Ah I could see but this is a conscious effort not to make it for recruiters. But it would be great if you could share some more notes from your learning :)
I said this before. The recruiters are not the problem as they are likely not going to give you a lot of info. for fear of losing out.

It is the users you have to talk to. I have spent countless hours talking to users and employers over the last 8 months as I am doing something similar to OP. There are so many changes they will like to see with some voiced out here in the thread. There are also many ways to monetize as the employers I spoke with are frustrated and willing to pay for the right service that yield results.

I bet LinkedIn was not started with the intent to allow spammers to take over. It became a business need over time as the result of being a for-profit enterprise.

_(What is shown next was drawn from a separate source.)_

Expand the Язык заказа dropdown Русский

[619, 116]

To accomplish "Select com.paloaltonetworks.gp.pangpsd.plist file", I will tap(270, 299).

Starting projects with a noble cause is a good idea but one also has to maintain them for continued growth.
Great point and I agree to some extent. But take the example of Medium vs tumblr(or blogger). Eventually they both have to monetize but it is upto what compromises the business is willing to make. And like I said the platform at some point started serving more to sales and recruiters and linkedin employees themselves have lost motivation to have a completed profile
How will you target people who are more-or-less well served by linkedin?

> Ex direct stream to github projects blog articles about your work

The vast majority of people won't have this, what's the value for those people?

How will you make money?

Great questions 1. Github projects are just one example. Other example might be for a journalist, his article ; for a photographers, his 500px or flickr stream, for a researchers, his courses, university or google scholor links. Thats the whole point I think linkedin tries to be too generic for its users.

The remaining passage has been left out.